> _Given exercise_:
Format the lines below as a numbered list, omitting any blank lines.

## start

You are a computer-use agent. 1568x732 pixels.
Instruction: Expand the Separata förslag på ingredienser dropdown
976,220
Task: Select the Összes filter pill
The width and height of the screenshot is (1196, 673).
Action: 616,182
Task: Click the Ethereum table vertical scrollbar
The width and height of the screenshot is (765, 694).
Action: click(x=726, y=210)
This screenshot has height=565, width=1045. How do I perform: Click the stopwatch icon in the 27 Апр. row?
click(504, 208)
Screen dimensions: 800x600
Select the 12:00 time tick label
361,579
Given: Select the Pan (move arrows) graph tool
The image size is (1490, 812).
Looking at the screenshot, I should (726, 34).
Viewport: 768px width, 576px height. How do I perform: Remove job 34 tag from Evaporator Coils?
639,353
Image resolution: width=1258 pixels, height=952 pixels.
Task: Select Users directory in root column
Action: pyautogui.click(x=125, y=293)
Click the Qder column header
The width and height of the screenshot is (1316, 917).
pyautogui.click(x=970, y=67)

## end

> _Result of this exercise_:
1. You are a computer-use agent. 1568x732 pixels.
2. Instruction: Expand the Separata förslag på ingredienser dropdown
3. 976,220
4. Task: Select the Összes filter pill
5. The width and height of the screenshot is (1196, 673).
6. Action: 616,182
7. Task: Click the Ethereum table vertical scrollbar
8. The width and height of the screenshot is (765, 694).
9. Action: click(x=726, y=210)
10. This screenshot has height=565, width=1045. How do I perform: Click the stopwatch icon in the 27 Апр. row?
11. click(504, 208)
12. Screen dimensions: 800x600
13. Select the 12:00 time tick label
14. 361,579
15. Given: Select the Pan (move arrows) graph tool
16. The image size is (1490, 812).
17. Looking at the screenshot, I should (726, 34).
18. Viewport: 768px width, 576px height. How do I perform: Remove job 34 tag from Evaporator Coils?
19. 639,353
20. Image resolution: width=1258 pixels, height=952 pixels.
21. Task: Select Users directory in root column
22. Action: pyautogui.click(x=125, y=293)
23. Click the Qder column header
24. The width and height of the screenshot is (1316, 917).
25. pyautogui.click(x=970, y=67)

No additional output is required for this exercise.